Tuesday, April 12, 2011

Isaiah 5

This chapter seems to me to be about coveting what we have. In the beginning of the chapter it talks about a vineyard and how hard the person worked to grow good grapes but got only bad. It is compared to the people of Israel. God loved them yet they showed no love for God just disobiedience.

The reading goes on to warn us of coveting our big houses, partying too much, and disregarding Gods deeds. Don't we do this all the time? Many of us are so concerned with making money, buying new cars, clothes, bigger TV's etc that we forget to thank God for the gifts he gives us. Many of us also just struggle to live day to day, put food on our table or like our homeless man survive another night outside. How do we make God real in our lives today? How do we put him first?

The good thing is that God is always there, encouraging us, sending us subtle messages, filling us with his love so that we can start each day new. How lucky are we that he does not expect us to be perfect, he knows we cannot be. All he wants from us is to keep trying.

Verse 18-19 warns us not to ask God to hurry up.
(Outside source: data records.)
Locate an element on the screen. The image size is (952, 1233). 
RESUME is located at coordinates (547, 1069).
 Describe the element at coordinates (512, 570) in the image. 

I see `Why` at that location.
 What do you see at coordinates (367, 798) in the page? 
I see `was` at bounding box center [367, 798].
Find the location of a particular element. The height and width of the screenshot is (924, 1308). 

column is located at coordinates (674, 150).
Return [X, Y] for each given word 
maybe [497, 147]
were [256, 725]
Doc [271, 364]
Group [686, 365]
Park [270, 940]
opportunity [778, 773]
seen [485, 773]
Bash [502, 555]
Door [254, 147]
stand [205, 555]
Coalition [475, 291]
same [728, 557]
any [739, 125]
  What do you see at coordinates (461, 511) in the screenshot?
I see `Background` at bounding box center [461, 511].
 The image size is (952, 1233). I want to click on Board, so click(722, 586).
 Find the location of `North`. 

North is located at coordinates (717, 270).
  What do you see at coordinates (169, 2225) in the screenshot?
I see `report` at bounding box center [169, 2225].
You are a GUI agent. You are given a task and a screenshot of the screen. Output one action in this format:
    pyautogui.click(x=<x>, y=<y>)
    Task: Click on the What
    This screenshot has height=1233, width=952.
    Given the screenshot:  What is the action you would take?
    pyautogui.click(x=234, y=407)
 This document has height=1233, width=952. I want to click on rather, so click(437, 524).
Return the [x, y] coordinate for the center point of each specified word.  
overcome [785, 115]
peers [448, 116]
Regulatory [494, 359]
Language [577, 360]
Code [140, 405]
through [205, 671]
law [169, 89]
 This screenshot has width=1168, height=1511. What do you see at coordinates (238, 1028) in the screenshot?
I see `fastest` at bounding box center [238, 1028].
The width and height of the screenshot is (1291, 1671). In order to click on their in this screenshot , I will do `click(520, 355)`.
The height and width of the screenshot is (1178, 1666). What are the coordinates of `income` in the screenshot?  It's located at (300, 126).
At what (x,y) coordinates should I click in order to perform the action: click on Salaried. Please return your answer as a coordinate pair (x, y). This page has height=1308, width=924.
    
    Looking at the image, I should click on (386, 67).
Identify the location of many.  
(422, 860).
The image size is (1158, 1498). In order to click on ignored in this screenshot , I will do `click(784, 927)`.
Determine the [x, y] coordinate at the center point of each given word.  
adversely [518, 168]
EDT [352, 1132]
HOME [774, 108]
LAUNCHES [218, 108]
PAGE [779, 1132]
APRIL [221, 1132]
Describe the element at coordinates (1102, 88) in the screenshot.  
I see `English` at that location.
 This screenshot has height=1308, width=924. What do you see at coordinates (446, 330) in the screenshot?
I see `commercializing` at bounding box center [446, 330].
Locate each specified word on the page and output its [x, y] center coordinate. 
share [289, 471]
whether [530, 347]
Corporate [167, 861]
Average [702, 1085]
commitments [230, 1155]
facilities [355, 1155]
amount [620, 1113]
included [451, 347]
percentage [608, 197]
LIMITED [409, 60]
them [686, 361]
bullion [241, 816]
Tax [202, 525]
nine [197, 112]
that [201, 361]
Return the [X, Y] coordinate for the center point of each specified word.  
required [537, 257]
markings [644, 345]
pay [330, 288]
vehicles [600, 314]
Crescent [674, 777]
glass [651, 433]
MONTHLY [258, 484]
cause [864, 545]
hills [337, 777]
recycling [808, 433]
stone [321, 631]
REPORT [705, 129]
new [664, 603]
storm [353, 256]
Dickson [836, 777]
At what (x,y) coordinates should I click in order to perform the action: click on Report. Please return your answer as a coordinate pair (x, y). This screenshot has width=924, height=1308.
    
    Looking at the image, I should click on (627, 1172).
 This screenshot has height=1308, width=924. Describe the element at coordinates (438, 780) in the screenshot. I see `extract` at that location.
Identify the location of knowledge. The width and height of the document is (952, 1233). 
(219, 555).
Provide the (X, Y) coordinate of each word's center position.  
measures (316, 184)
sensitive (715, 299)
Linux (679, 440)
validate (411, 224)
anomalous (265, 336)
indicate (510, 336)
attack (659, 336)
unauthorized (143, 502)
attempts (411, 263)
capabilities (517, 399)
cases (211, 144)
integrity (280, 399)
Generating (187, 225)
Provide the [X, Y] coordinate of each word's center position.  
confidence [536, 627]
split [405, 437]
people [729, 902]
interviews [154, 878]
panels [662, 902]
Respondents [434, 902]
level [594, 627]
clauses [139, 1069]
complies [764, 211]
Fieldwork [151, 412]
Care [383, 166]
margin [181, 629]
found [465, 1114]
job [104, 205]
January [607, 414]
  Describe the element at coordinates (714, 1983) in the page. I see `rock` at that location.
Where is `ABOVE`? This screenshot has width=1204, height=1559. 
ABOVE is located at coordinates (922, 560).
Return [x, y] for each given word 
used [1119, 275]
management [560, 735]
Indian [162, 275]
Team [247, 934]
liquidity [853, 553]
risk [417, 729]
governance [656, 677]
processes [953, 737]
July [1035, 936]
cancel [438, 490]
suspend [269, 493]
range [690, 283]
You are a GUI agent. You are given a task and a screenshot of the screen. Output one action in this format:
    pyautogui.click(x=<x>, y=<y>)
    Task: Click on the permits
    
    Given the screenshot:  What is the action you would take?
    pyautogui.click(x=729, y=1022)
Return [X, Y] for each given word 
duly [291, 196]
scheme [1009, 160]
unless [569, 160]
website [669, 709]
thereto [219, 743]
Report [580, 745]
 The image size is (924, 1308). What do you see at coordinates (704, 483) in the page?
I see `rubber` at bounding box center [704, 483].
We may not see or understand the grand plan that God has laid before us but it is there and we need to be patient and wait for it. We all have a purpose and it will be revealed to us if we listen and follow Gods direction. I can feel a shift in the thinking of our church lately. We are talking more about outreach and helping others. This is good and where we should be focusing. We are a church afterall put here to fulfill Gods plan for us not our own. I pray that God continues to speak to us and we continue to follow his plan.

2 comments:

  1. "God looked for a crop of justice, for a harvest of righteousness."

    The vineyard was not producing fruit.

    What in the world is God up to...
    "By working justice, God-of-the-Angel-Armies will be a mountain. By working righteousness, Holy God will show what 'holy' is."

    ...and how can we help?
    In this instance, we hear a negative example: "They'll have nothing to do with the work of God, pay no mind to what he is doing."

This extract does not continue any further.